O estudo, apoiado pela FAPESP e publicado na revista científica Journal of Medical Virology, analisou mais de 1.800 amostras de bancos de dados públicos de países como Estados Unidos, Itália, China, Espanha, França, Alemanha, Reino Unido e Taiwan. As análises incluíram tecidos do fígado e células do sangue infectadas por diferentes vírus da hepatite.
Segundo o pesquisador Otávio Cabral-Marques, professor da Faculdade de Medicina da USP e coordenador do estudo, uma das descobertas foi que células de defesa do sangue passam a ativar genes normalmente ligados ao sistema nervoso.
“Isso mostra que os sistemas nervoso e imunológico não atuam de forma isolada. Eles estão conectados por uma rede de genes e moléculas que coordenam respostas no organismo, principalmente em situações de inflamação crônica, como ocorre na hepatite”, explica.
Com o uso de técnicas de aprendizado de máquina, os cientistas observaram que, à medida que a hepatite evolui para câncer de fígado, alguns desses genes passam a funcionar de forma desregulada — sendo ativados ou reduzidos em níveis diferentes.
Essa mudança pode transformar o neuroimunoma em um possível biomarcador, capaz de indicar o avanço da doença e ajudar no monitoramento da progressão do tumor.
A hepatite viral é considerada uma doença sistêmica, ou seja, pode afetar vários órgãos além do fígado. De acordo com a Organização Mundial da Saúde (OMS), a doença é a segunda maior causa de morte por infecção no mundo, com cerca de 1,3 milhão de óbitos por ano.
Relação com saúde mental
Os pesquisadores também identificaram alterações em genes ligados à resposta ao estresse e à saúde mental. Um deles é o DBH, associado à produção de noradrenalina, neurotransmissor relacionado às reações de estresse do organismo.
Segundo os cientistas, o aumento da atividade desse gene em tumores mais avançados pode indicar uma relação entre o estresse e o crescimento do câncer.

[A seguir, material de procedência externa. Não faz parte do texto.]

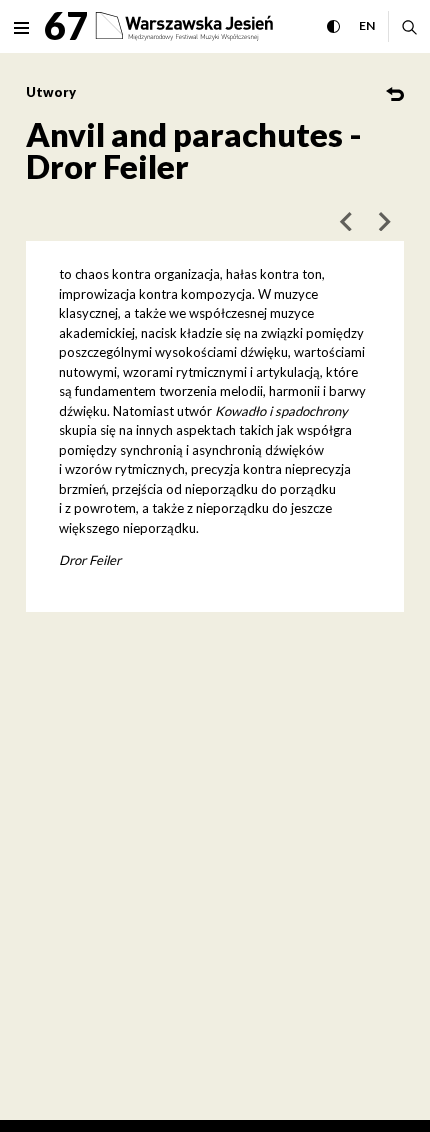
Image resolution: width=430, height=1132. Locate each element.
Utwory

Além disso, outros genes do neuroimunoma também aparecem em estudos sobre depressão e ansiedade. Para os pesquisadores, isso reforça a ideia de que existe uma forte conexão entre processos biológicos e condições emocionais.
Embora o estudo tenha sido feito com dados de pessoas infectadas por hepatite viral, os cientistas acreditam que essa interação entre sistema nervoso e imunológico pode ocorrer também em outras doenças.
No futuro, o neuroimunoma poderá ajudar não apenas a prever a gravidade da hepatite, mas também a identificar possíveis complicações psiquiátricas associadas à doença, contribuindo para diagnósticos mais precisos e tratamentos mais completos.